Dataset >>
****************************************

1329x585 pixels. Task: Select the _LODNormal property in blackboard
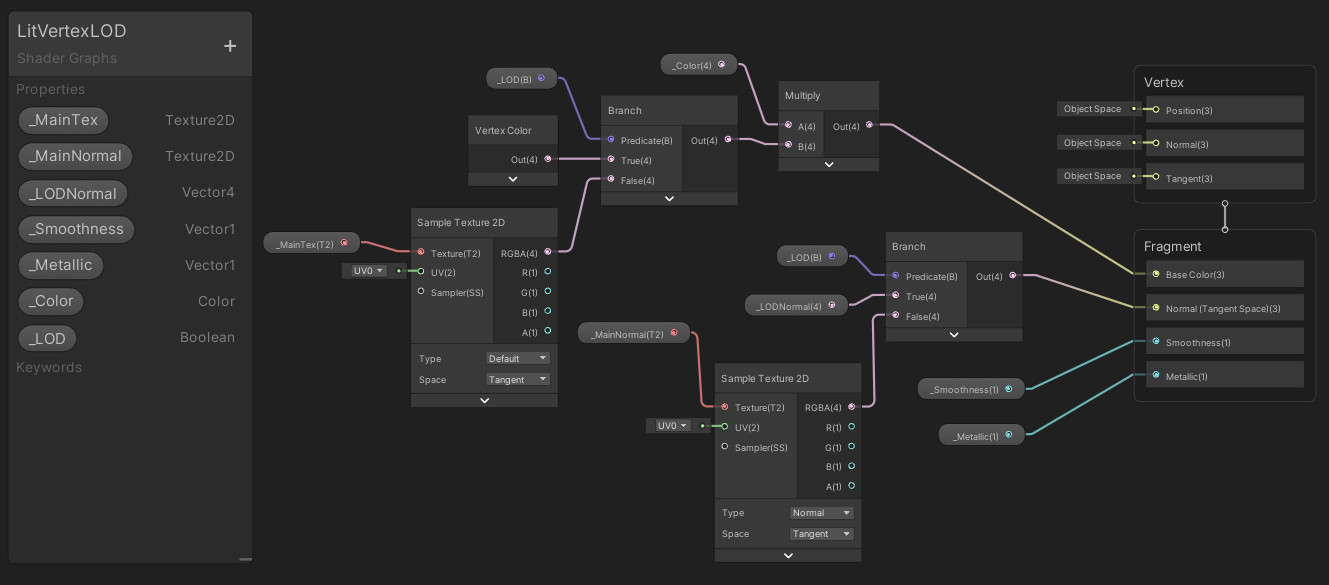(72, 193)
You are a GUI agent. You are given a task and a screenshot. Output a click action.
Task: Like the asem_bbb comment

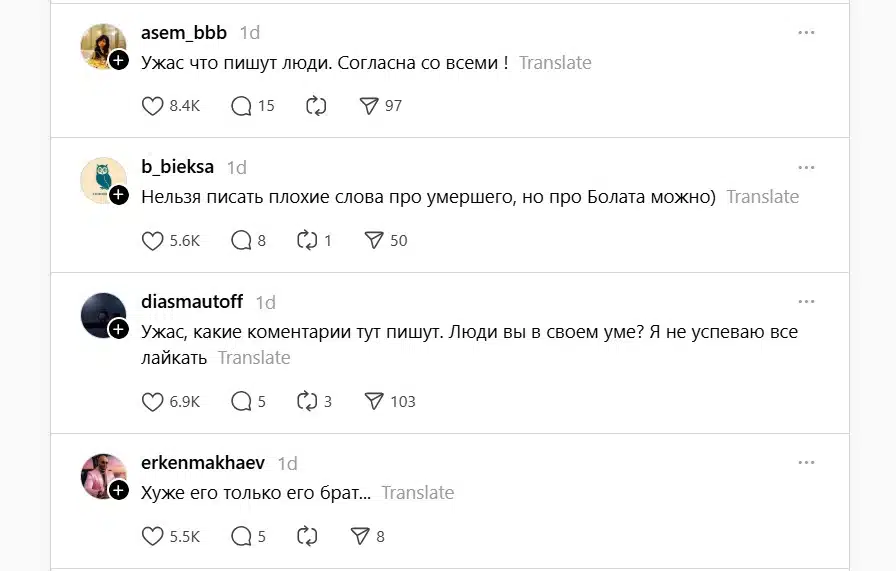click(152, 106)
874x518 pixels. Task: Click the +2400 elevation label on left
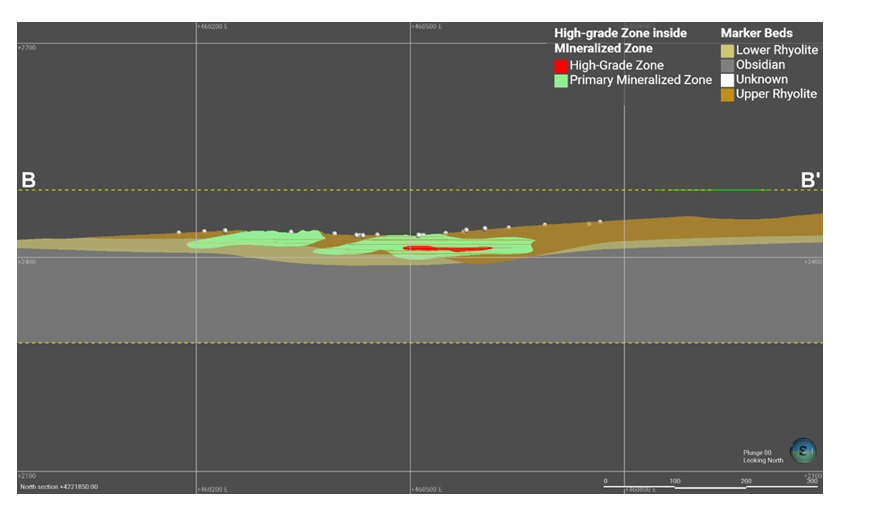click(27, 262)
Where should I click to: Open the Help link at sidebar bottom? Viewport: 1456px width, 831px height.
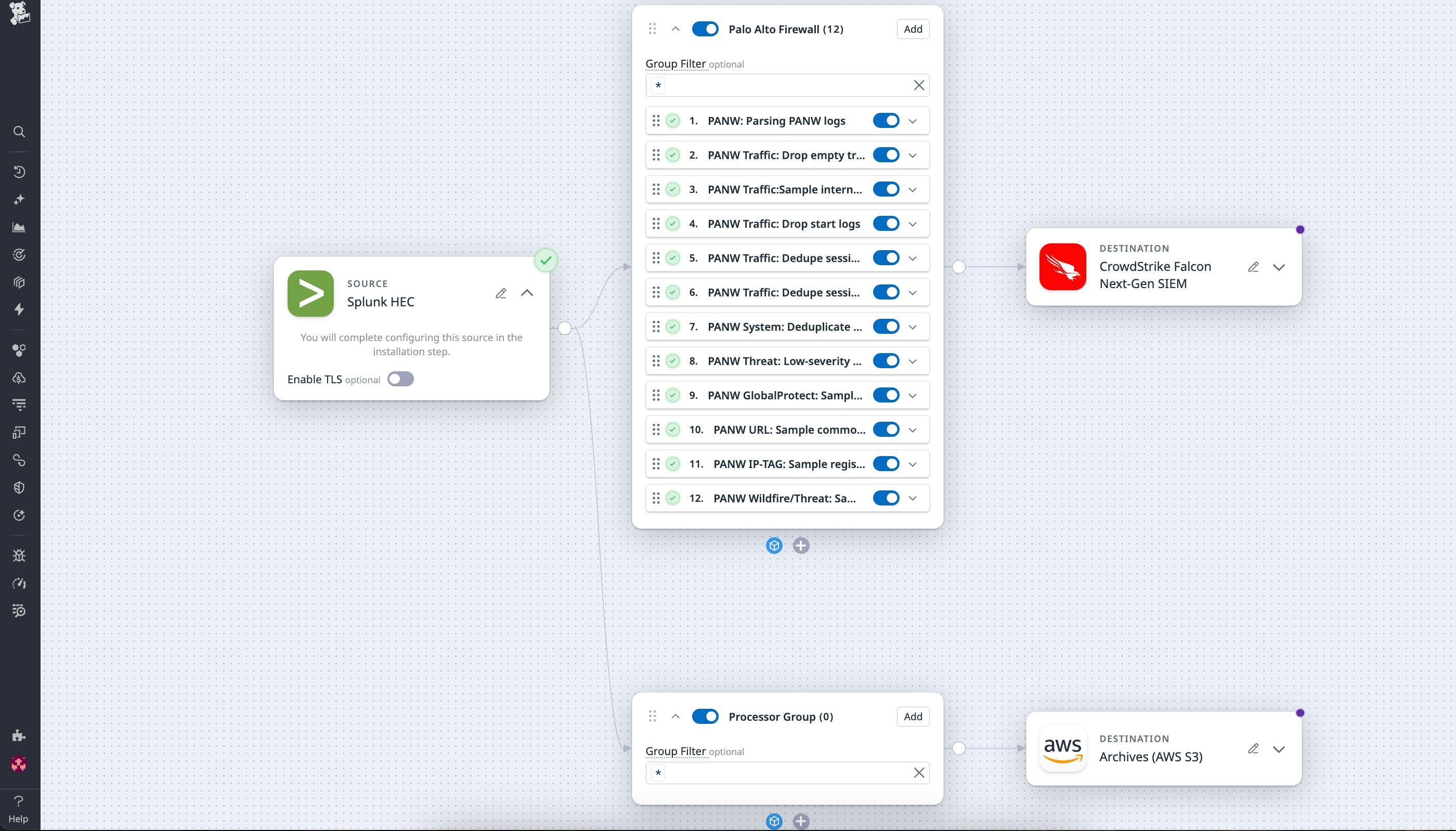click(x=19, y=809)
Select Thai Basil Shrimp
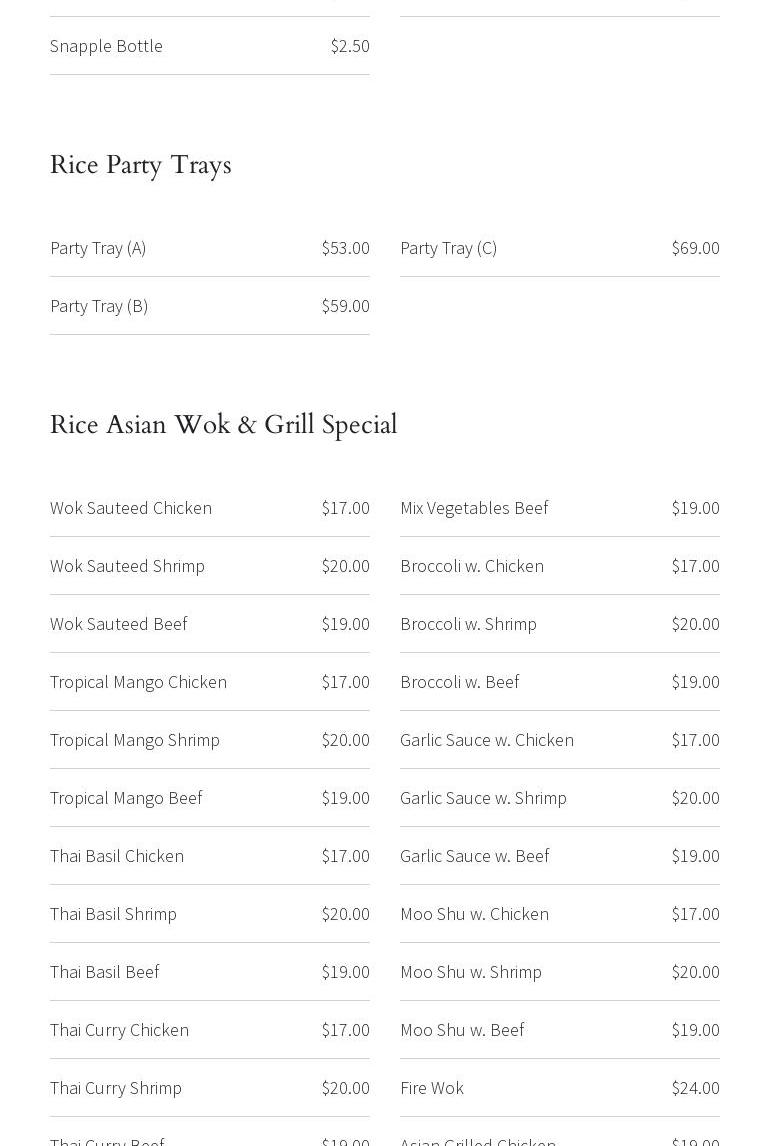This screenshot has width=770, height=1146. (113, 914)
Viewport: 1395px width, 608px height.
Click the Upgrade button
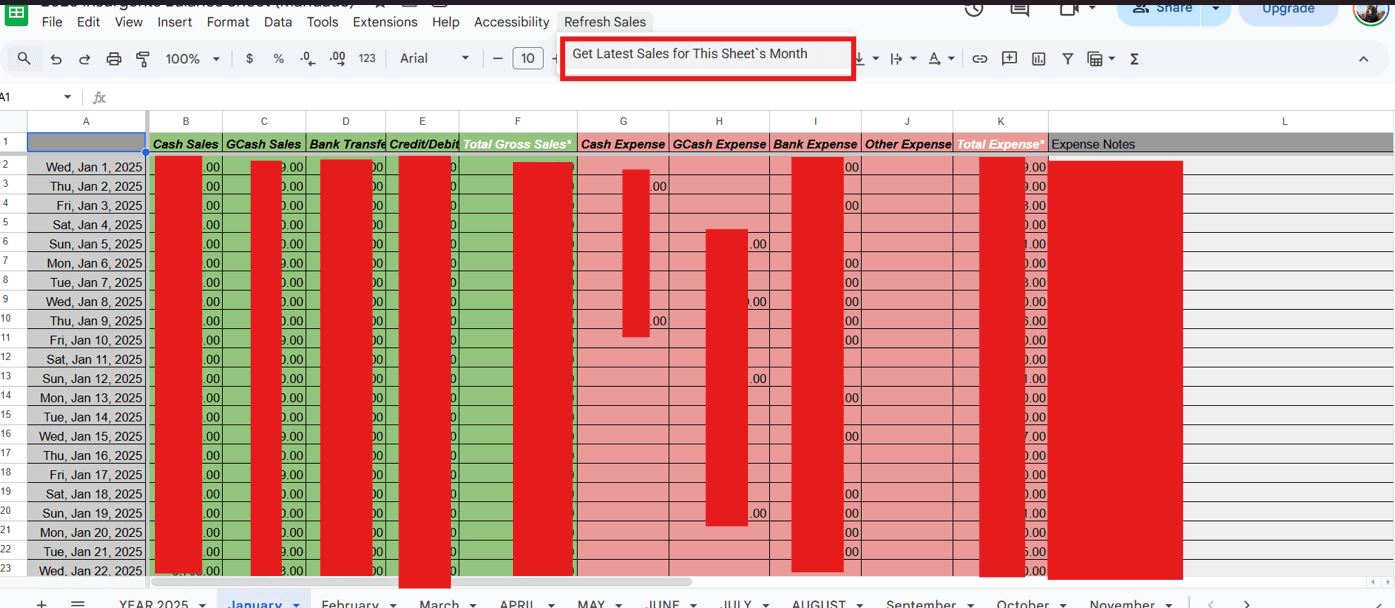click(1288, 8)
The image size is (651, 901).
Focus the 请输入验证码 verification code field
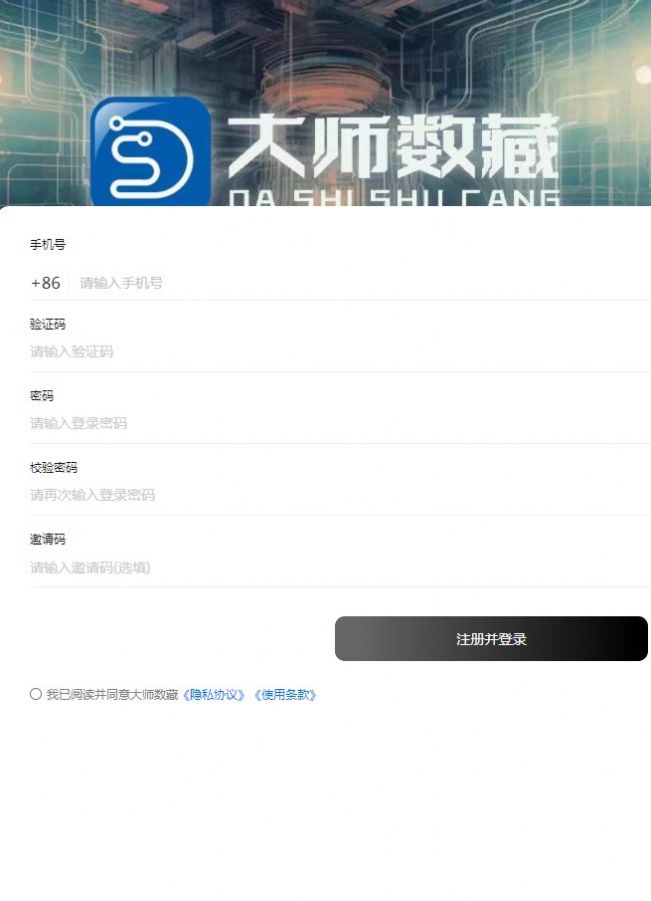click(340, 352)
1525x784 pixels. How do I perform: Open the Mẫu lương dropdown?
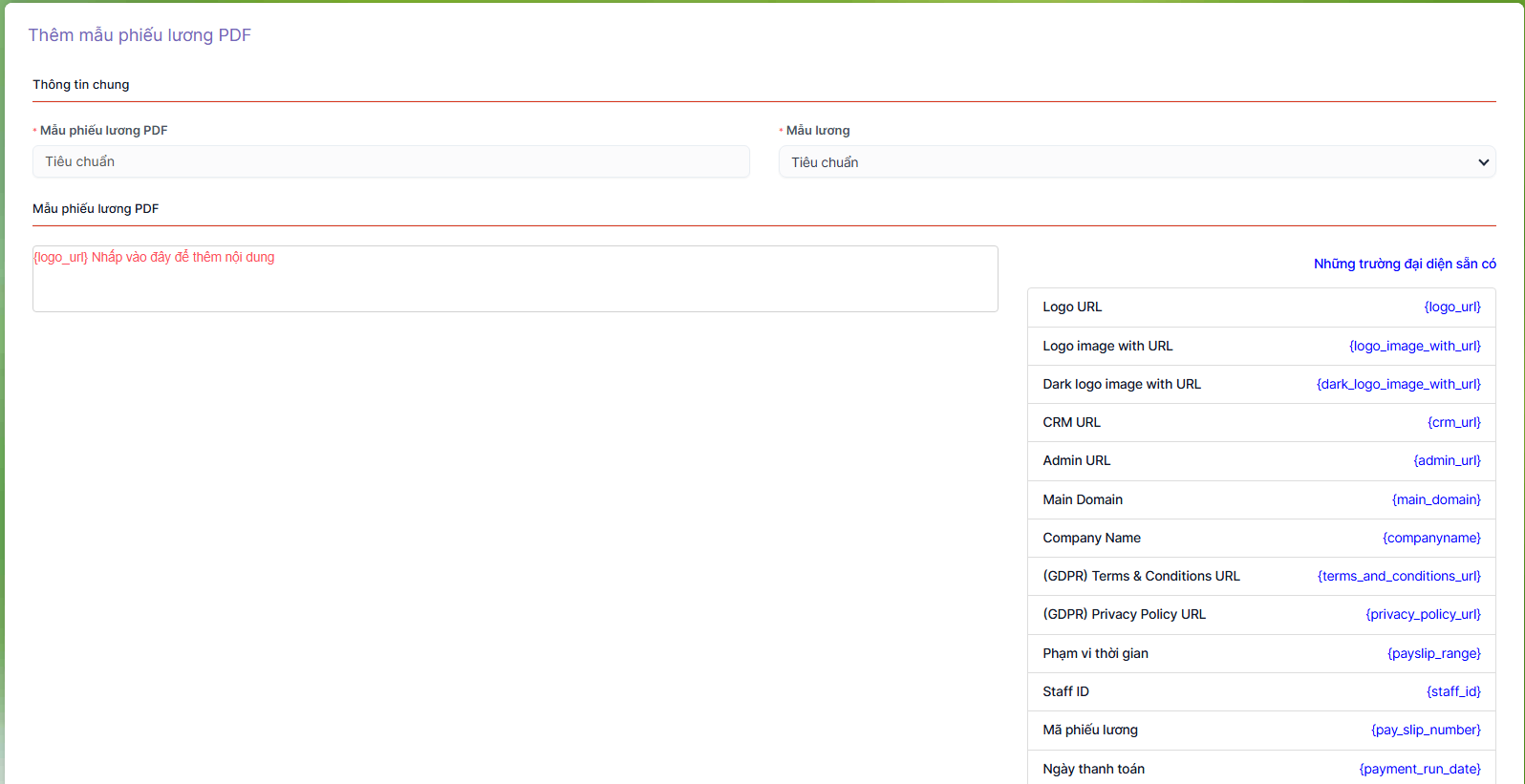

****************************************

Directive >>
Write out every line of the records above word for word, omitting the pictures.

Result of this task >>
1329x585 pixels. Task: Select the _LODNormal property in blackboard
(72, 193)
You are a GUI agent. You are given a task and a screenshot. Output a click action.
Task: Like the asem_bbb comment

click(152, 106)
874x518 pixels. Task: Click the +2400 elevation label on left
click(27, 262)
Where should I click to: Open the Help link at sidebar bottom? Viewport: 1456px width, 831px height.
click(x=19, y=809)
Select Thai Basil Shrimp
This screenshot has width=770, height=1146. (113, 914)
Viewport: 1395px width, 608px height.
Click the Upgrade button
click(1288, 8)
The image size is (651, 901).
Focus the 请输入验证码 verification code field
click(340, 352)
1525x784 pixels. How do I perform: Open the Mẫu lương dropdown?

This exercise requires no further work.